• _Entries on target coordinates_
* * * * *

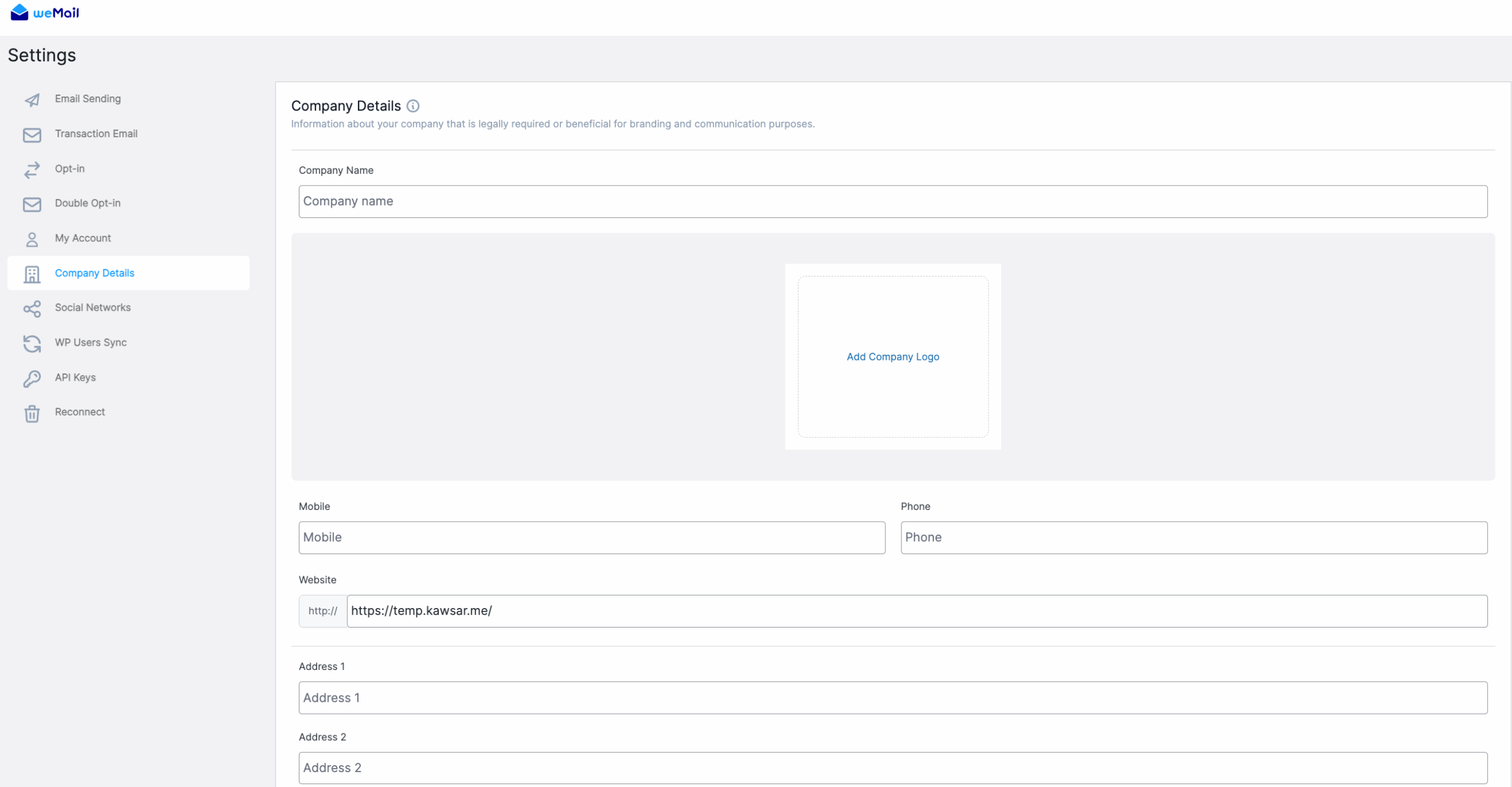Click the Website URL text field
Viewport: 1512px width, 787px height.
(916, 611)
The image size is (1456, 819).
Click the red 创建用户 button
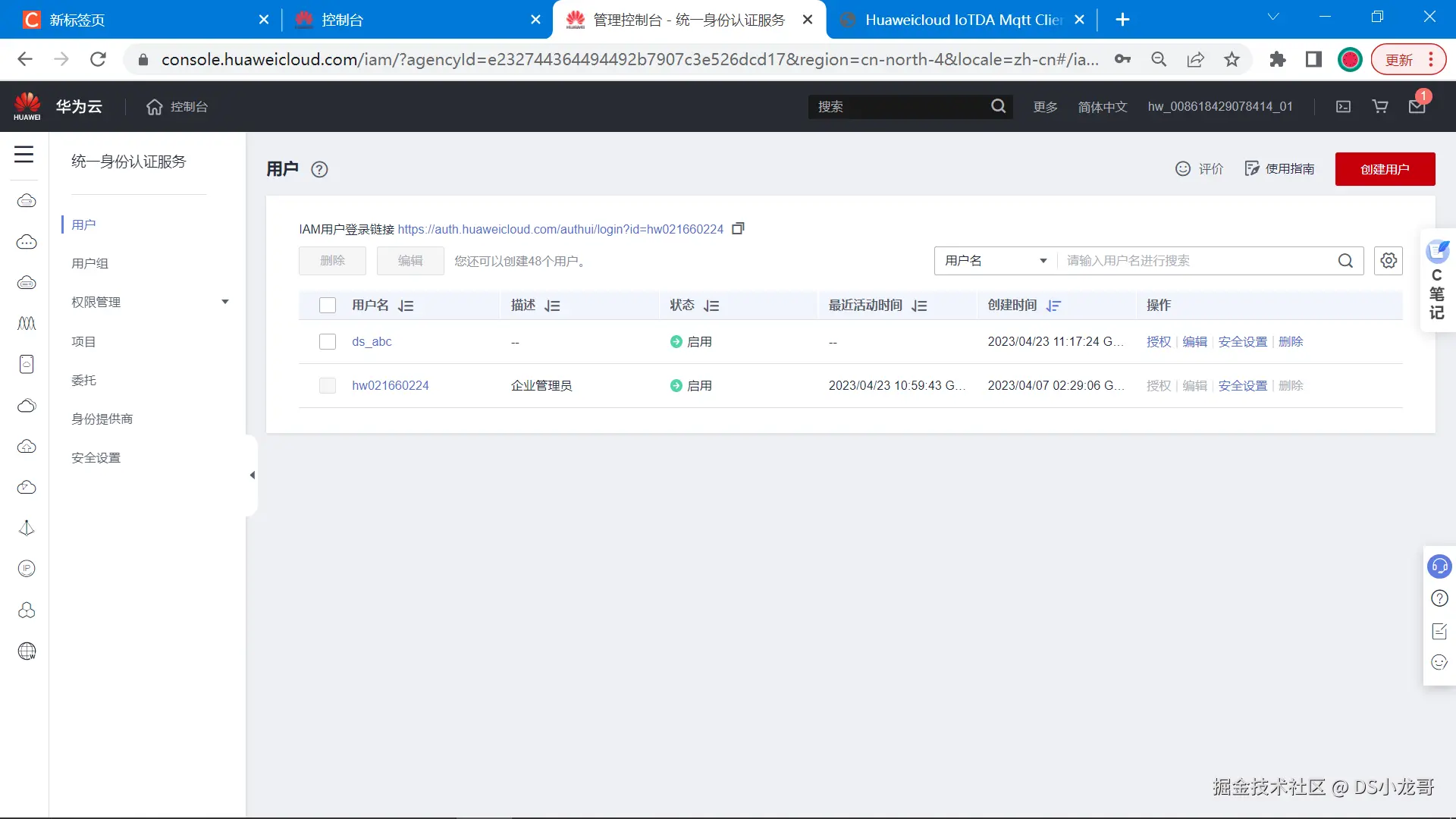pyautogui.click(x=1384, y=169)
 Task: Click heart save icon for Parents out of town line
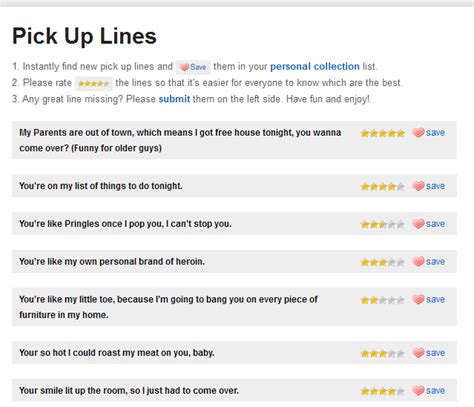point(429,133)
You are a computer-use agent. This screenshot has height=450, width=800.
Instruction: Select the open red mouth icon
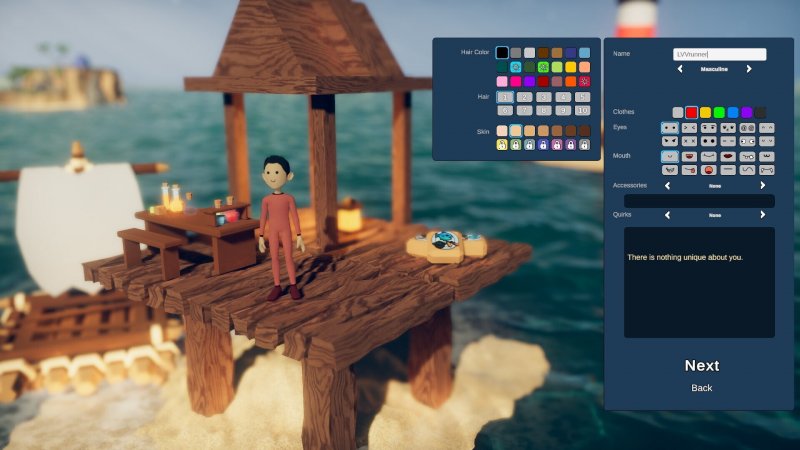tap(708, 170)
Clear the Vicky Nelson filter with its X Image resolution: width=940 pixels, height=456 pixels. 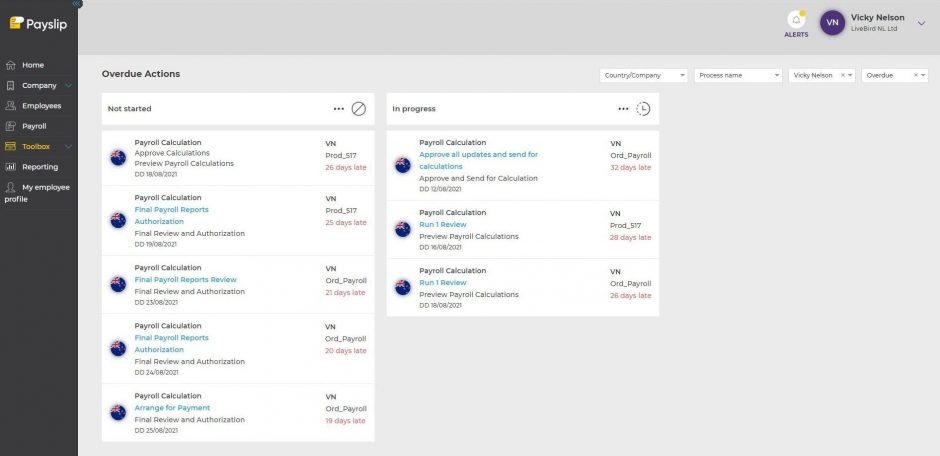[x=842, y=75]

* * * * *

• _Direction_
Copy the listing from the line containing "Task: Click heart" up to and including the line containing "tap(708, 170)", and substitute "screen capture" for "screenshot" with nothing else altered. Leave the pictures out of your answer.

• _Solution to this exercise_
 Task: Click heart save icon for Parents out of town line
point(429,133)
You are a computer-use agent. This screen capture has height=450, width=800.
Instruction: Select the open red mouth icon
tap(708, 170)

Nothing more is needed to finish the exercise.